XD: I’m curious to hear about Armie and you. It’s a very intimate story, and the whole movie revolves around the central piece of your relationship.

TC: I wish everybody could hang out with Armie, because our relationship, the way it blossomed when we first met, was so conducive and helpful to what it is in the movie. I was way more inexperienced, and I knew seconds after meeting Armie that I was in the best hands. He’s an instinctual caretaker, which is part of his incredible performance in the film: his character wants to succumb to his love and desire for another human being, but also doesn’t want to hurt him. It’s best epitomized in this scene towards the end where I’m sleeping in bed, before the farewell at the train station. Oliver sits on the bed next to Elio and you see about 6,000 emotions go across Armie’s face: love, empathy, regret, and fear. There’s so much Armie in that moment; so much love there. We were also in Luca’s hands—this movie is Luca’s baby. Truer to this experience than in any movie I’ve been in, it felt like, hey, we gotta be into the director, but we gotta be into each other...

XD: And you were.

TC: We were! It was the setting, the town—culturally, if we wanted reference points it was with one another. There was pressure to do justice to the book by André Aciman, yet there was this beautiful feeling where there wasn’t pressure from it being really popular, or because there was an actor in it that sells a certain number of tickets. There was this idea that if this is gonna be good, it will be because it is. What excites me most as an artist is flow. That’s harder when the idea of show business or Hollywood is present.
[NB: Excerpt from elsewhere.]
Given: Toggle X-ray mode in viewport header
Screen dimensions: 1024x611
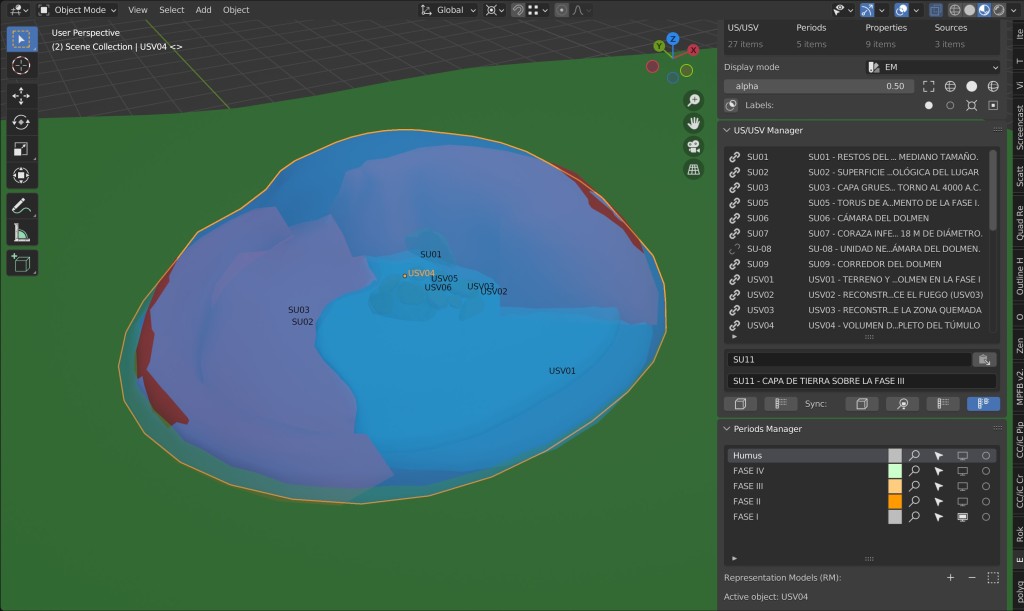Looking at the screenshot, I should point(933,10).
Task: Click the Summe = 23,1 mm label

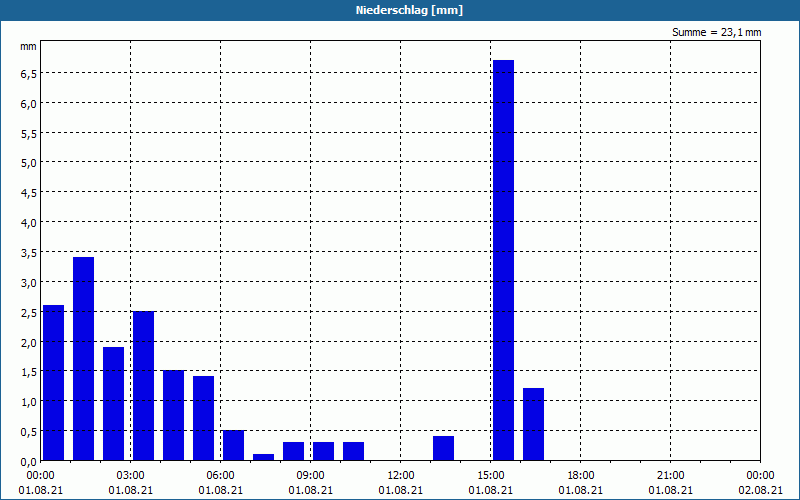Action: click(x=716, y=32)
Maybe it was shooting in Italy, or preparing for a month and a half, or shooting with one lens, but there was flow!

XD: [Did Luca want you] to absorb the spirit of that space of creation?
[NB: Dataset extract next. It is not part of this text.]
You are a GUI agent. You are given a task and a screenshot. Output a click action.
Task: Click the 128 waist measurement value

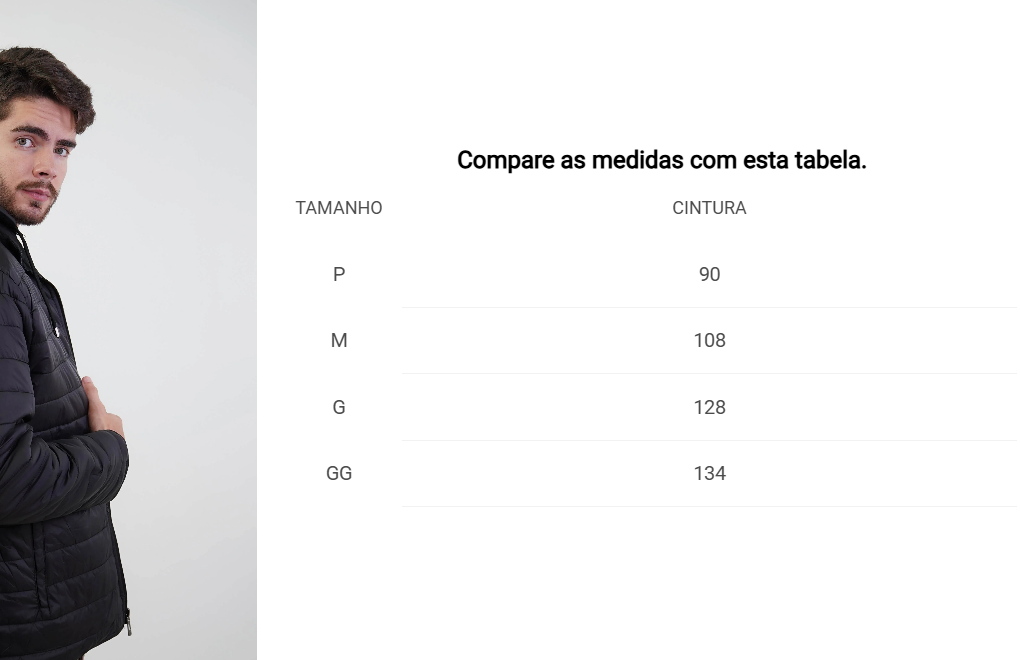coord(709,407)
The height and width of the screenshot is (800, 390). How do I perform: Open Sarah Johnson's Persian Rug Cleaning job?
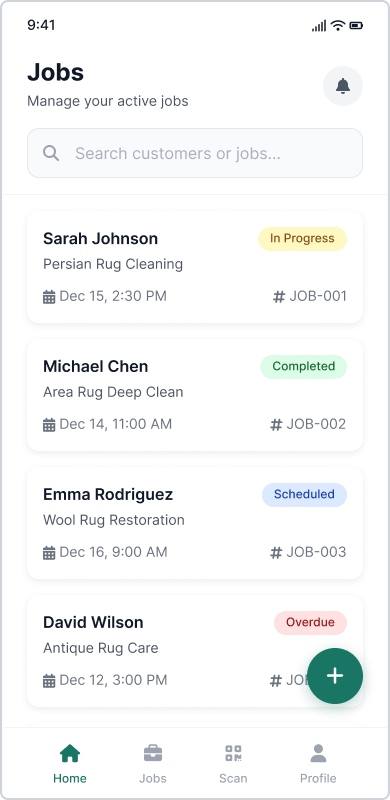[195, 267]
TC: Yes, which is Luca’s genius. Europeans know how to waste time better than Americans do! If we had shot the film the day I stepped off the plane from New York, it would’ve been manic and maybe half as long, because we would have been running through all the beats, instead of spending time being in tune with a vision and experience of Europe.

XD: How has your relationship with Luca evolved now that you have not only shot the film but also traveled with it to so many places?
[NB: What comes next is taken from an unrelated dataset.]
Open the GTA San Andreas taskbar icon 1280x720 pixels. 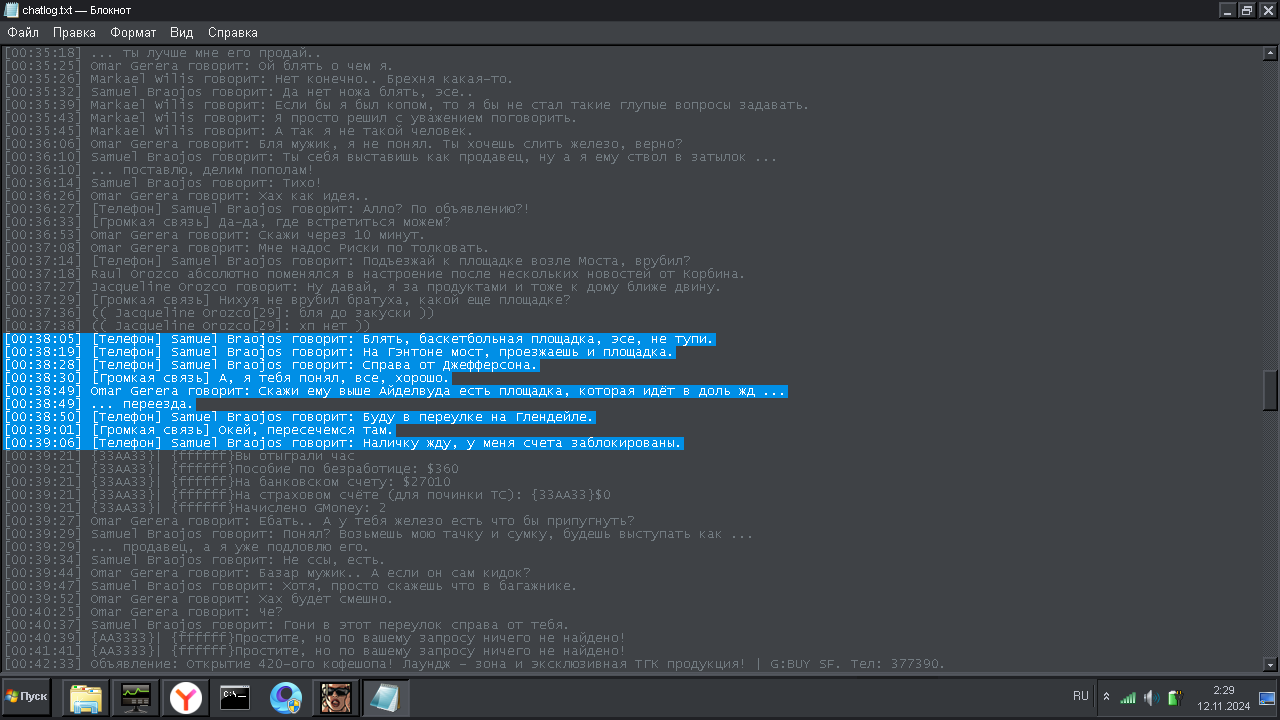pyautogui.click(x=335, y=698)
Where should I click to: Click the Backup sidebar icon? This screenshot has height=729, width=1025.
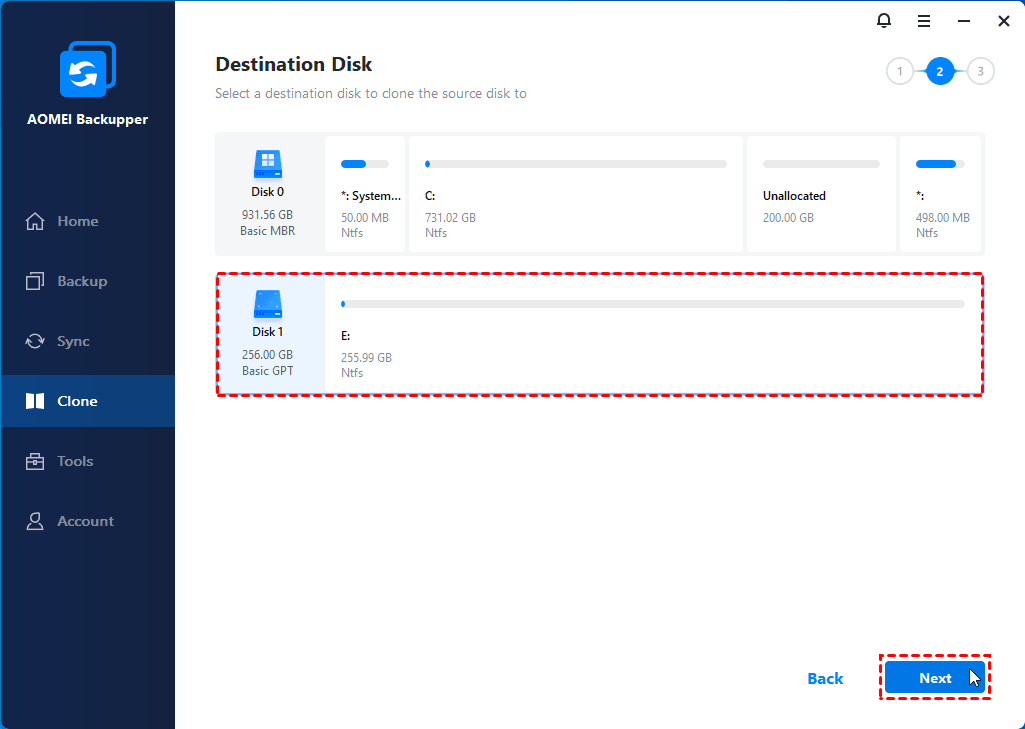(35, 281)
TC: I’m figuring out adulthood as I’m figuring out these relationships. I had an excellent, intimate relationship with Luca through the process, and we were always in each other’s ears, but it wasn’t what it is now. It’s certainly nothing close to being peers, but I just get him more now. He’s really a blueprint for me, in terms of what I look for in a director.

XD: Will this film make you more fastidious in choosing future projects?

TC: I’ll be very careful with what I do next. But I understand how difficult it’ll be to replicate the experience I had. With Luca, we were shooting in his town, sitting in his screening room, watching movies he loves. Luca has worked with his editor, producing partners, camera people, costume designer, etc. for 25 years. So you’re stepping into a system. It’s almost like the Warhol factory. That’ll be difficult to find and match.

XD: You’ve said Call Me By Your Name is a celebration of love. But do you feel it is equally, and perhaps even more, about pain? People say how mature this film is, and I wonder if “mature” is just a word we use for a movie that open-heartedly talks about pain, and celebrates it as well.

TC: I don’t disagree. Pain, after all, is mostly what Michael [Stuhlbarg]’s monologue is about. During that scene, I had a little voice at the back of my head saying, Hear this. Fucking hear this. When you’re suffering, or grieving, the only thing you can control or protect yourself from is the added layer of shame, beating yourself up over heartbreak, or forbidding yourself the pain. But there is no right way to grieve or suffer. If it ever was about pain—the pain that relates to heartbreak or love—it’s about how to deal with it.